▶ **Stated task**:
Find each line below that contains the string "size" and copy those lines. Case counts.

▶ **Data rows**:

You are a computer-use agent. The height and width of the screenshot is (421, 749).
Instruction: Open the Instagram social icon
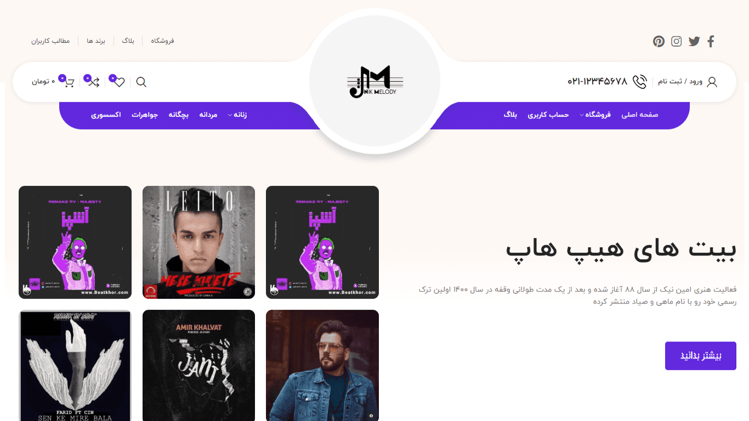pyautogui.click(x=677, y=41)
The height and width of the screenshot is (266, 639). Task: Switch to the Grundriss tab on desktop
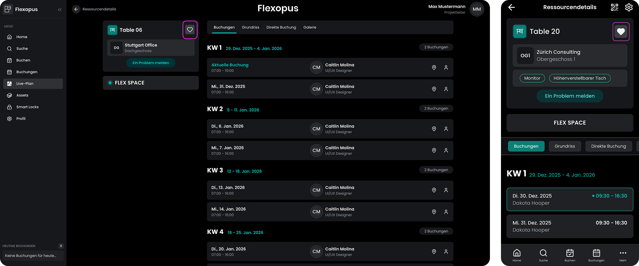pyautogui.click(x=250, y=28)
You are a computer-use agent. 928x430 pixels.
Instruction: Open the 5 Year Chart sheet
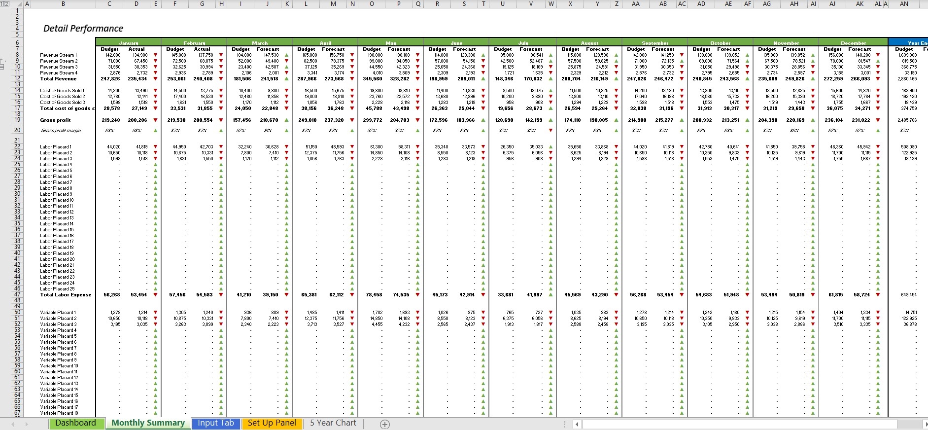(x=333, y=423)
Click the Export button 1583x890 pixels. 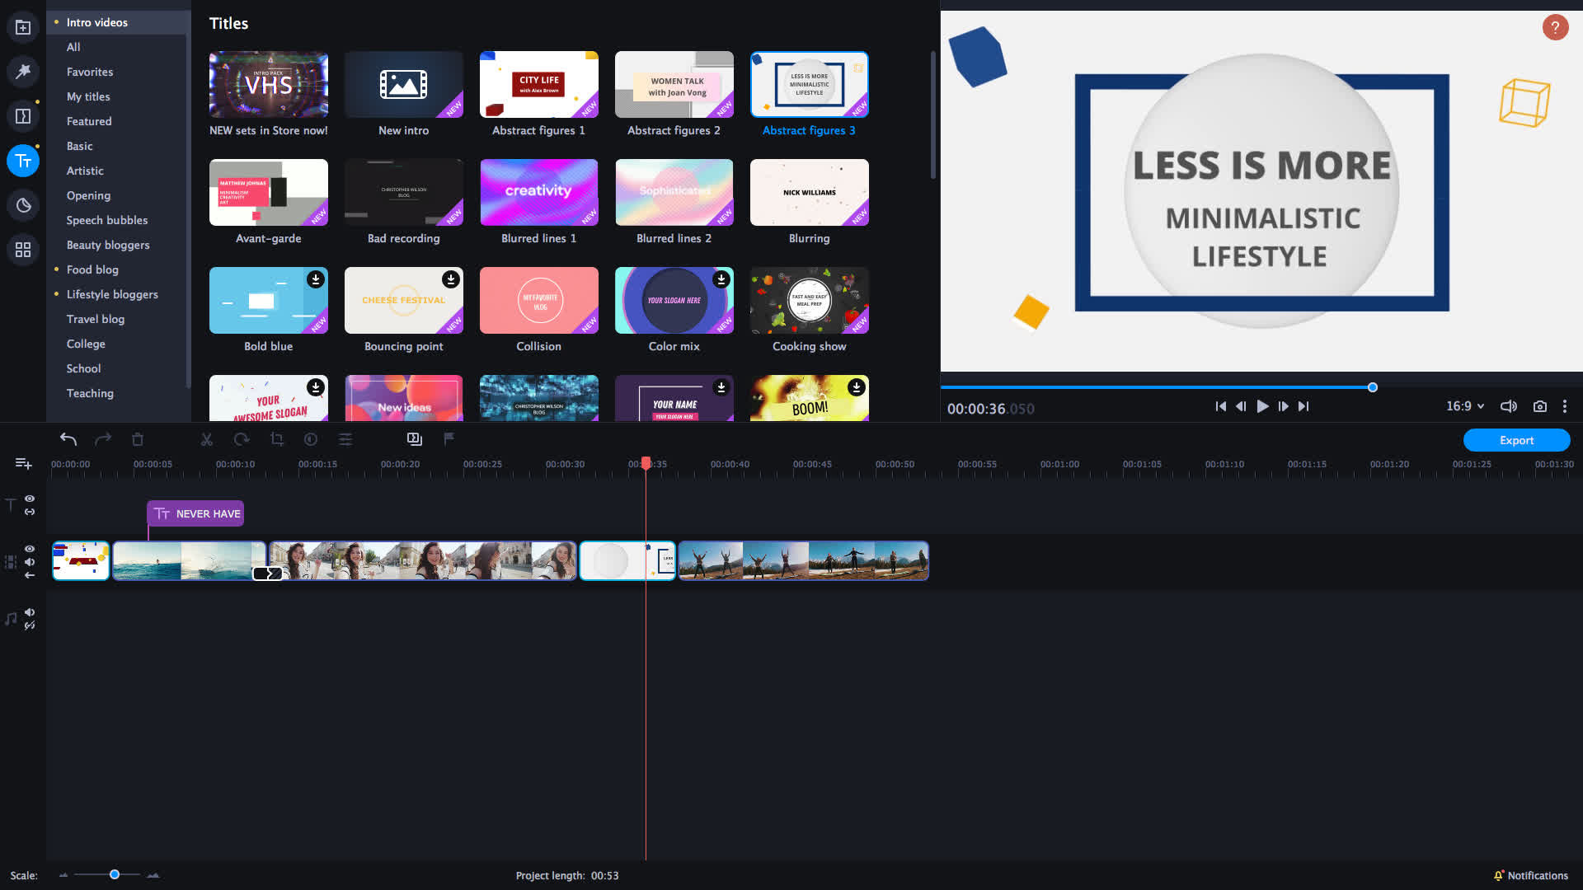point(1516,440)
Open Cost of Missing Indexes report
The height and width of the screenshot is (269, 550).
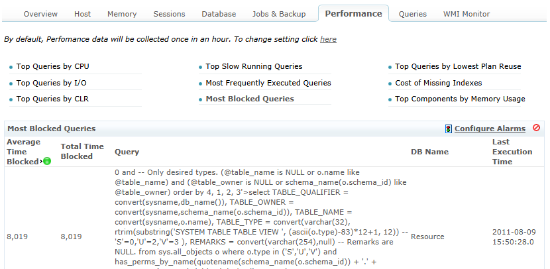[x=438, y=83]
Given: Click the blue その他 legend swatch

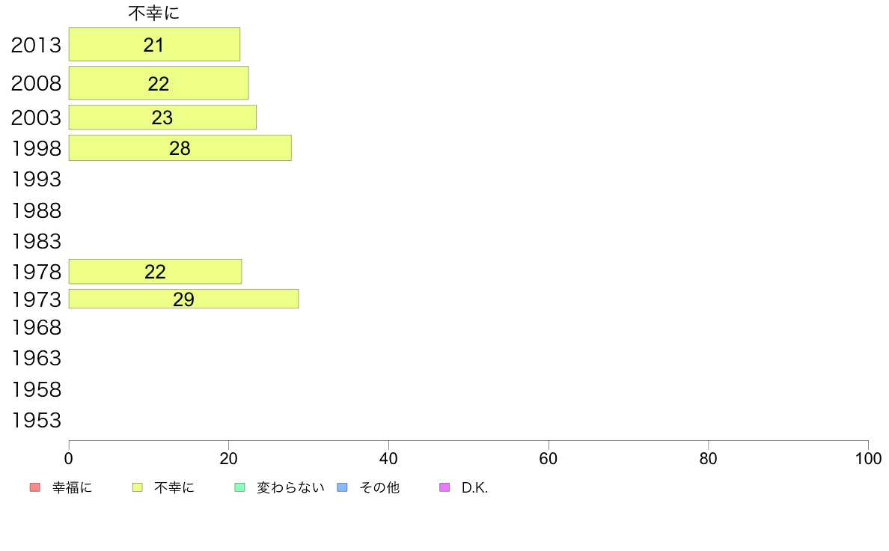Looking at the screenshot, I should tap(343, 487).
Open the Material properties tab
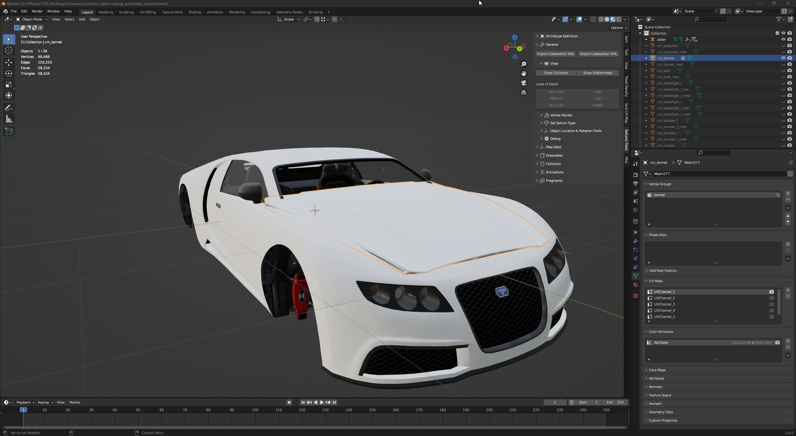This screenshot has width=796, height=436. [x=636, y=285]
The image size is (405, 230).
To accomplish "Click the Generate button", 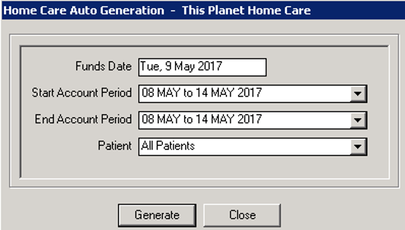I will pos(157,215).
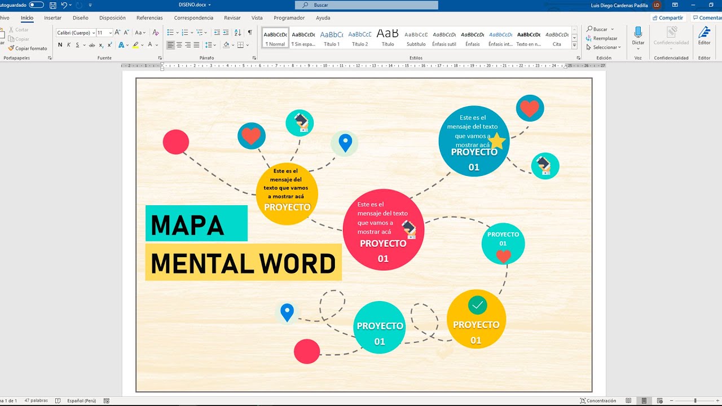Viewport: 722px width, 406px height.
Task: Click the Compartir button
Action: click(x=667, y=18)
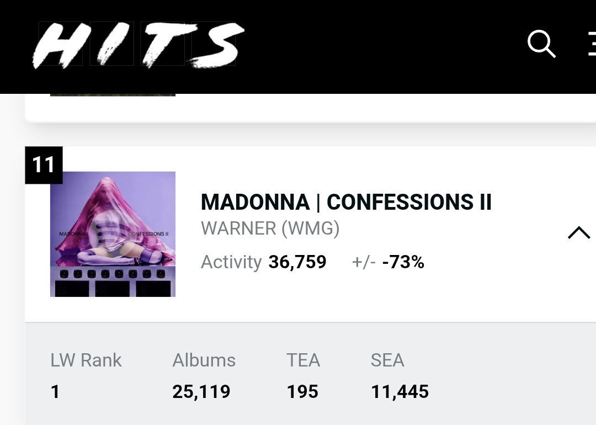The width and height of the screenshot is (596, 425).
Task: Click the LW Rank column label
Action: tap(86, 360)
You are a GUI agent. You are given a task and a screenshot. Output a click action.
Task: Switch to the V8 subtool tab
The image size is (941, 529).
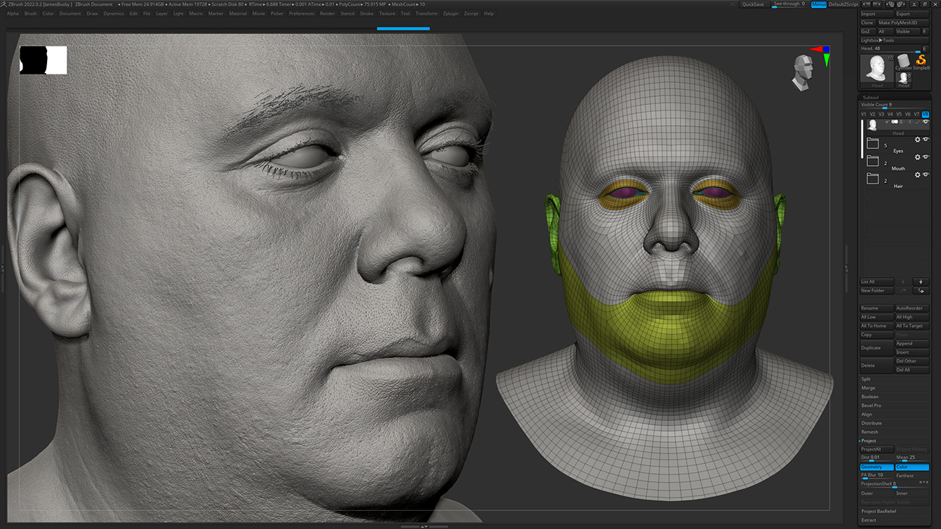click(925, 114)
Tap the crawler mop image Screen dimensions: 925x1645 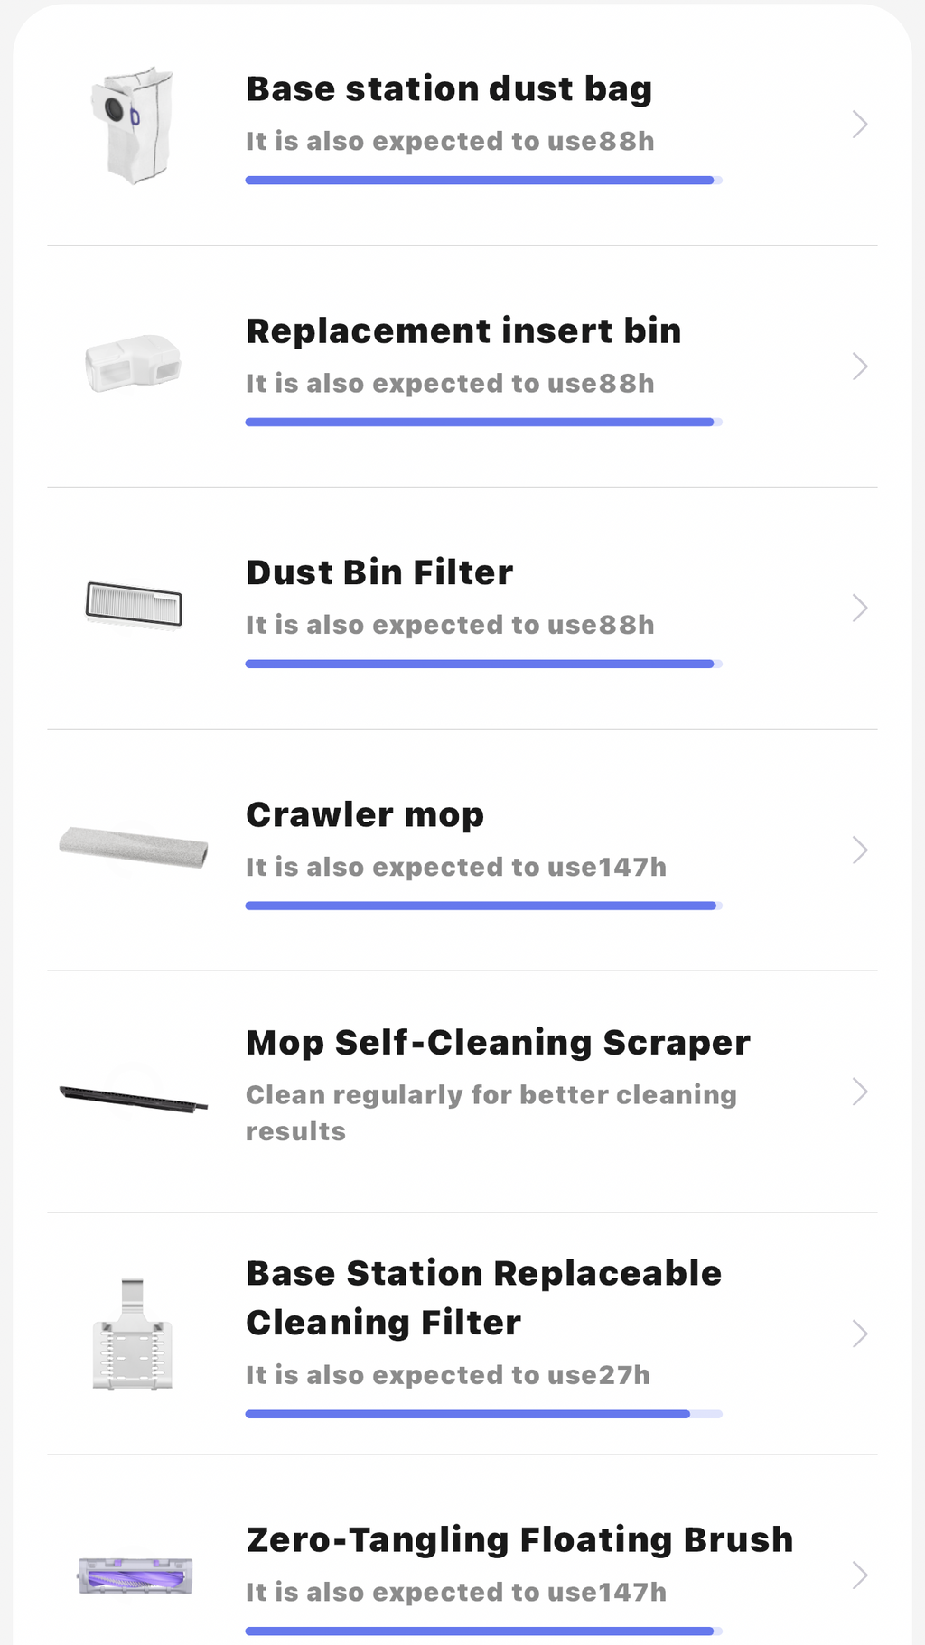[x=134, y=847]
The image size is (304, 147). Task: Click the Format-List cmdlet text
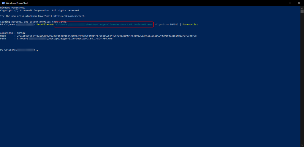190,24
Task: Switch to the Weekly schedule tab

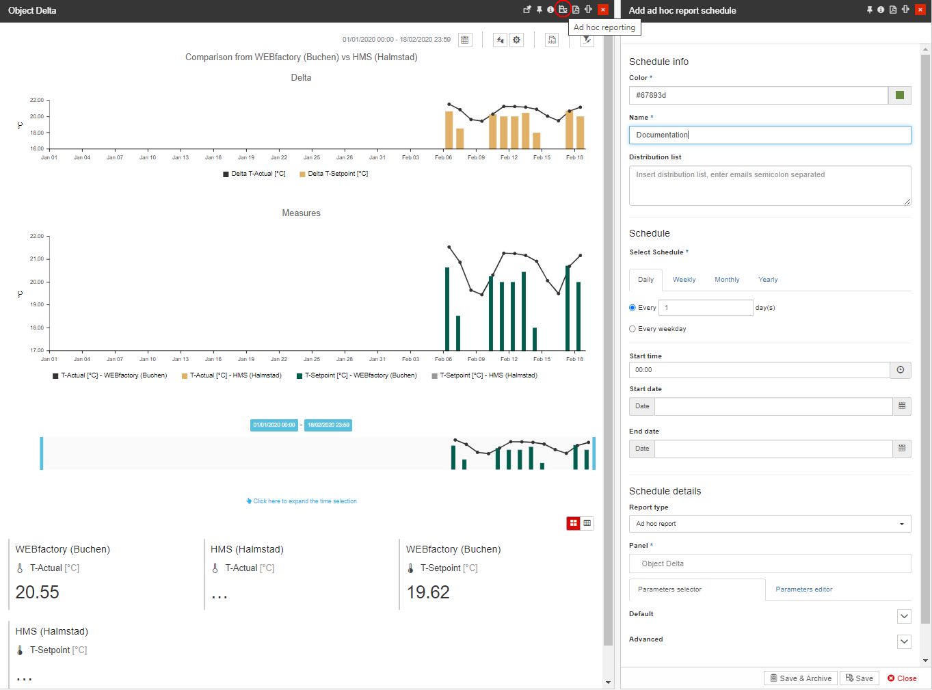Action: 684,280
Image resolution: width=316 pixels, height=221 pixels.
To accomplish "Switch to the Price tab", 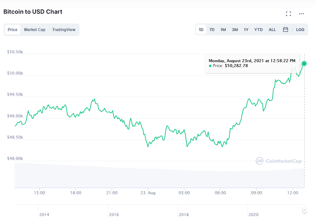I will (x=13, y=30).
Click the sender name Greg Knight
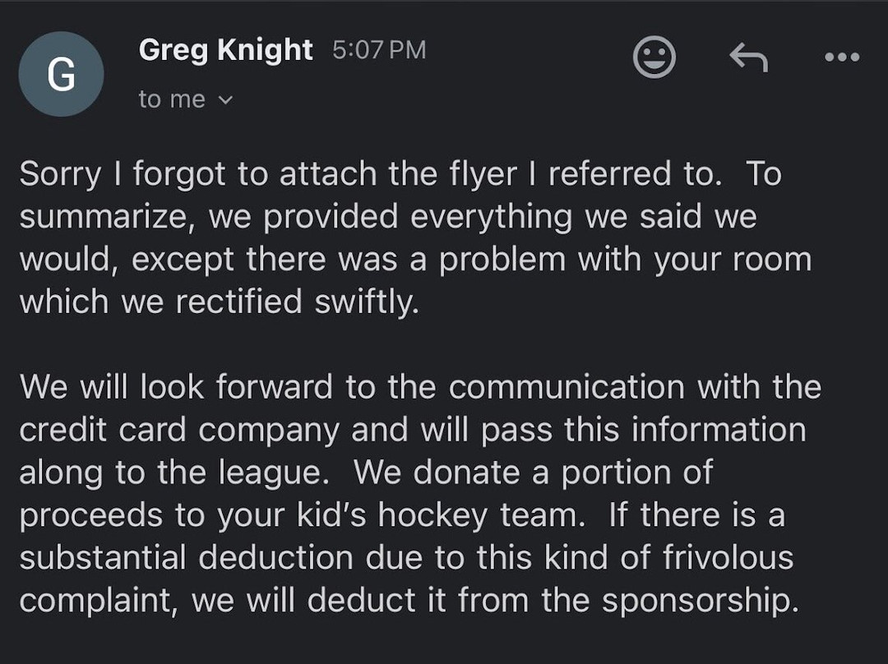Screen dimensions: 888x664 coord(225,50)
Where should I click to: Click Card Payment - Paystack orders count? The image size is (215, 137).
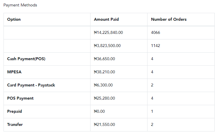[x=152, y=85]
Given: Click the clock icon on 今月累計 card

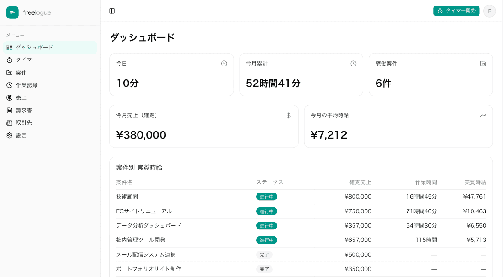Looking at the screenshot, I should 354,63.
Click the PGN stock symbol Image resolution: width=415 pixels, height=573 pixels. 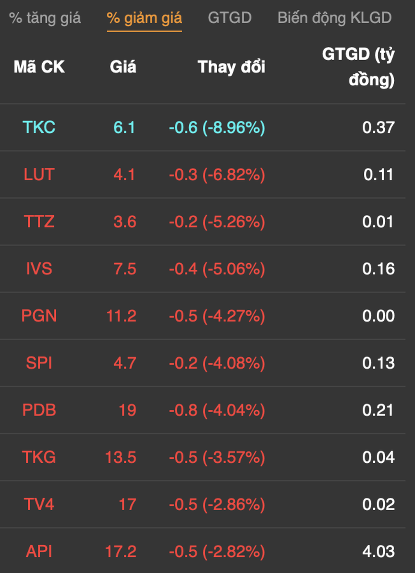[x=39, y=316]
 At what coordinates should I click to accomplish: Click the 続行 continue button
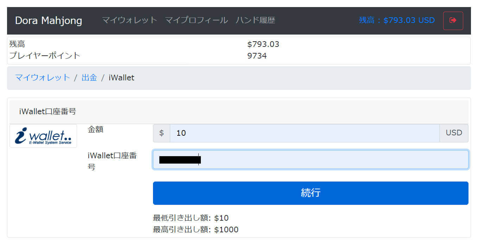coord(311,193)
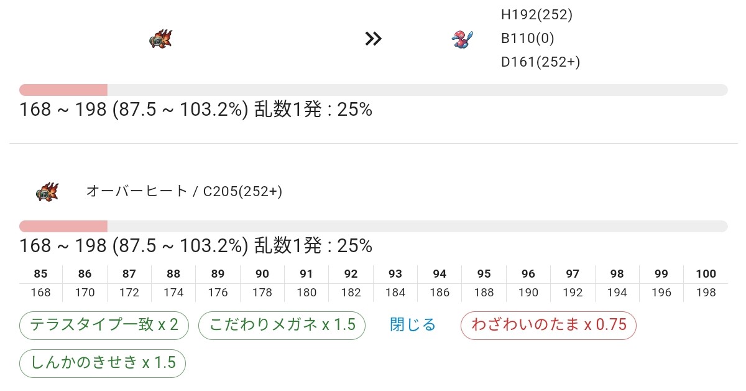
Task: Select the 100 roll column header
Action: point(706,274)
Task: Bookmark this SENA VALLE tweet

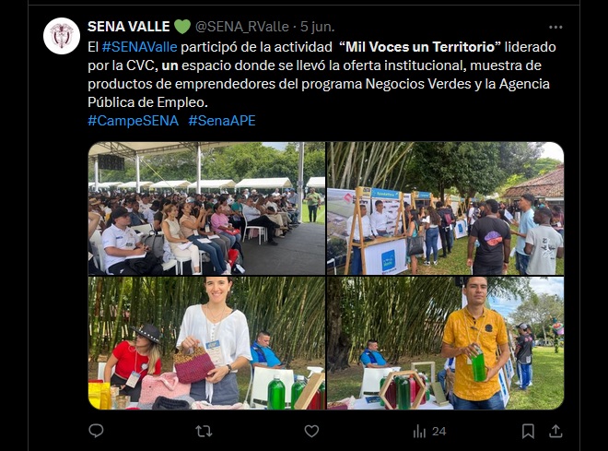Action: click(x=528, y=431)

▶ **Answer to the problem**:
The image size is (405, 230).
The image size is (941, 529).
The image size is (304, 147). Task: Click the Format-List cmdlet text
Where should I click to: Click Card Payment - Paystack orders count? The image size is (215, 137).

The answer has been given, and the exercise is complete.